O conflito na Ucrânia chama a atenção do mundo por ser a primeira grande guerra na Europa desde a década de 1940. O que muitos acabam não percebendo, entretanto, é que o confronto iniciado pela Rússia no fim de fevereiro pode ser o marco para uma nova ordem mundial de poder.
É a tese que defende o cientista político e pesquisador da USP (Universidade de São Paulo) Pedro da Costa Júnior. O autor do livro Colapso ou Mito do Colapso encabeça um artigo que defende a ideia de que China e Rússia estabeleceram no início de 2022 a nova ordem mundial policêntrica.
Os presidentes Vladimir Putin e Xi Jinping assinaram há cerca de dois meses um documento chamado Aliança Sem Limites, no qual os líderes das duas grandes potências prometem uma forte parceria em áreas vitais, como economia e diplomacia.
“[Os presidentes] dizem que têm uma parceria econômica, política, tecnológica e diplomática para as próximas décadas. Agora você tem a segunda economia do mundo, que é a China, que cresce initerruptamente a taxas estratosféricas há 40 anos [...] unida com a segunda maior potência militar do mundo, a Rússia”, diz Costa Júnior ao R7.
Para o pesquisador, assinar um documento apenas não prova que os Estados Unidos não ditam mais as regras do mundo, mas uma guerra, todavia, mostra que a Rússia não teme as sanções nem as regras internacionais.
“[Putin e Xi] dizem que a ordem de 30 anos atrás, que chamamos de ordem pós-Guerra Fria, acabou. Mas para dizer isso, você tem que ter força, poder para contestar quem estabeleceu a ordem. [...] E essa ordem acabou entre o dia 4 (assinatura do documento) e o dia 24 (invasão da Ucrânia).”
Para exemplificar essa mudança da ordem mundial, Costa Júnior traça um paralelo entre as atitudes dos Estados Unidos e as da Rússia. Americanos invadiram o Iraque e a Líbia neste século sem o aval da ONU, similar ao que acontece na Ucrânia por parte da Rússia neste momento.
Presidente Joe Biden em conferência com homólogo chinês Xi Jinping
THE WHITE HOUSE/AFP - 18.3.20222Desde o fim da Guerra Fria, com a queda da União Soviética, os Estados Unidos se tornaram os grandes ditadores das regras geopolíticas mundiais.

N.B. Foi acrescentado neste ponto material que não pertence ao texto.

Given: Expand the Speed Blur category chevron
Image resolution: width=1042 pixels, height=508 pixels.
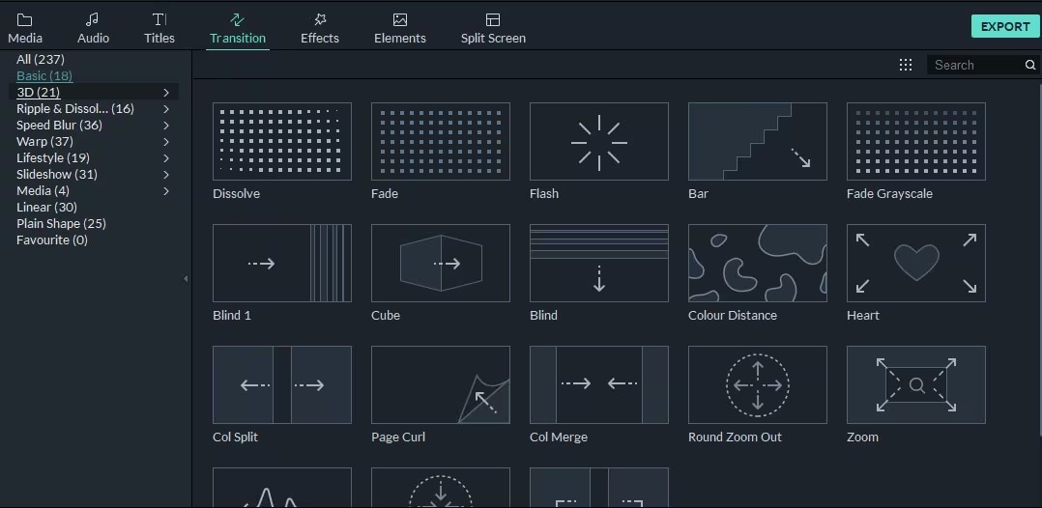Looking at the screenshot, I should click(166, 125).
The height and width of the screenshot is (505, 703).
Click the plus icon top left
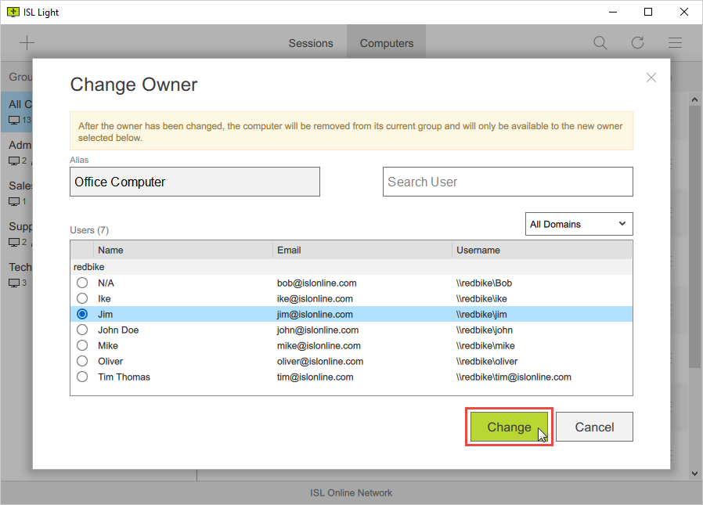[x=27, y=42]
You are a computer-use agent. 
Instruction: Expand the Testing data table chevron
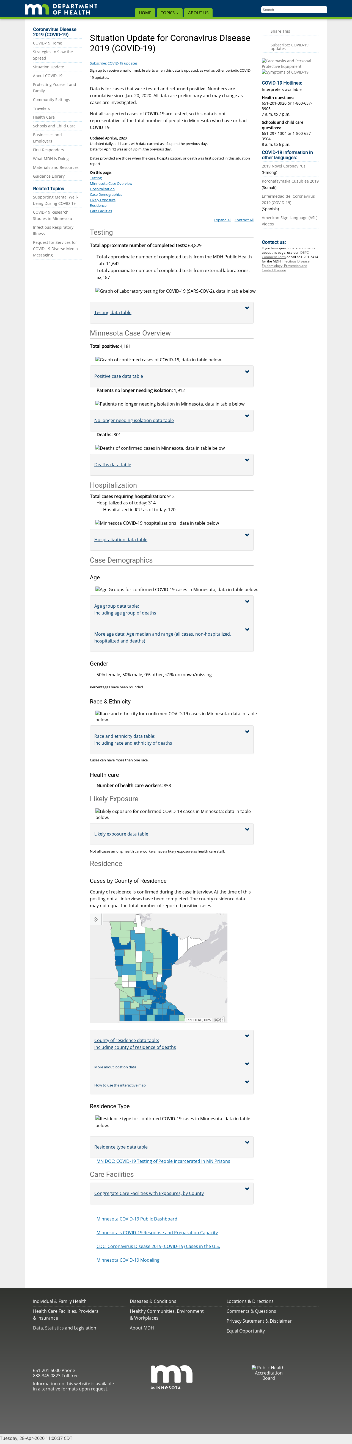[247, 308]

Mas esse comando global já pertenceu a outras nações, como a Inglaterra do século 19.
Um dos primeiros passos para se estabelecer como o dono da ordem mundial é demonstrar a força bélica, por meio de guerras e apresentando novas tecnologias militares. Em seguida, é vital possuir a moeda mais importante no mundo, atualmente o dólar.
Os ditadores geopolíticos já estabeleceram a libra esterlina como a grande moeda um dia, mas podem ver em breve o rublo russo e o renminbi chinês (popularmente chamada de yuan) assumirem o protagonismo econômico, explica o pesquisador.
Em um segundo momento, as nações que ditam o ritmo global passam a difundir sua cultura entre outros povos, por meio de filmes, músicas, esportes, marcas e tendências em diversas áreas, por exemplo.
Nos últimos 20 anos, Rússia e China sediaram grandes competições esportivas, como a Copa do Mundo e as Olímpiadas de Inverno e Verão. No campo econômico, Moscou e Pequim mostraram força, liderados pelo gás e pela indústria, respectivamente.
O passo que faltava para demonstrar a força destes dois personagens da geopolítica mundial era a força. Putin, ao longo dos últimos anos, venceu a guerra contra a Geórgia, anexou a Crimeia e, agora, invade a Ucrânia. Para Costa Júnior, este pode ser o começo de um período sangrento da história.
“Vamos ter um mundo cada vez mais caótico, mais imprevisível e mais tenso. Isso significa mais guerras, mais imprevisibilidade econômica, mais instabilidade nos mercados, mais variação da energia, oscilação das moedas cambiais e certamente teremos mais conflitos. [...] É um mundo sangrento que está se desenhando”, conclui Costa Júnior.